Word and element location data
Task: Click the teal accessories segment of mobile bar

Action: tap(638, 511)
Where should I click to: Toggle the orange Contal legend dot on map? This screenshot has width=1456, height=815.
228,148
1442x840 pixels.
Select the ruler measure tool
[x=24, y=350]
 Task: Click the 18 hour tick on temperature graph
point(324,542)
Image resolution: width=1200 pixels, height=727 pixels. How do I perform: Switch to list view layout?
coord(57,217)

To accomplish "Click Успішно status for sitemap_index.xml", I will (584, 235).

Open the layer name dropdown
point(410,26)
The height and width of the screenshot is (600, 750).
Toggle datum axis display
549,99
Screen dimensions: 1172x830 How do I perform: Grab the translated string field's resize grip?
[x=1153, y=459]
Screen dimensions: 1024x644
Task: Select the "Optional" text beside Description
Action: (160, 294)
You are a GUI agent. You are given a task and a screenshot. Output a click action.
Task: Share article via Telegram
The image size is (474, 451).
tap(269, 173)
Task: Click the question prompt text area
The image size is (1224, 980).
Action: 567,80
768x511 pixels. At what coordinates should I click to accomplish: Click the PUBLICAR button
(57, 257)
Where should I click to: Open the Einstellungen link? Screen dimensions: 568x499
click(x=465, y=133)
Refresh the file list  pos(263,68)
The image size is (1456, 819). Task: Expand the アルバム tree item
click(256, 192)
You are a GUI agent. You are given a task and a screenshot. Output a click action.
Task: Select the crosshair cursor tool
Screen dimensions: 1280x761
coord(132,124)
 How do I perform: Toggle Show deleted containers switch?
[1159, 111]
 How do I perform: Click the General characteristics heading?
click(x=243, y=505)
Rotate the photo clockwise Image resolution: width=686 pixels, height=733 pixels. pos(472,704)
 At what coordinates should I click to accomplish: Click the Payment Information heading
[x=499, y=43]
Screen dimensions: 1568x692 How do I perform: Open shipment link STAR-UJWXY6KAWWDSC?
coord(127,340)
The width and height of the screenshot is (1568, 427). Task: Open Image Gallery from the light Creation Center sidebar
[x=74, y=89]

Given task:
Count the lines in the records that contain the string "resolution". Give only the number.

Solution to this task:
2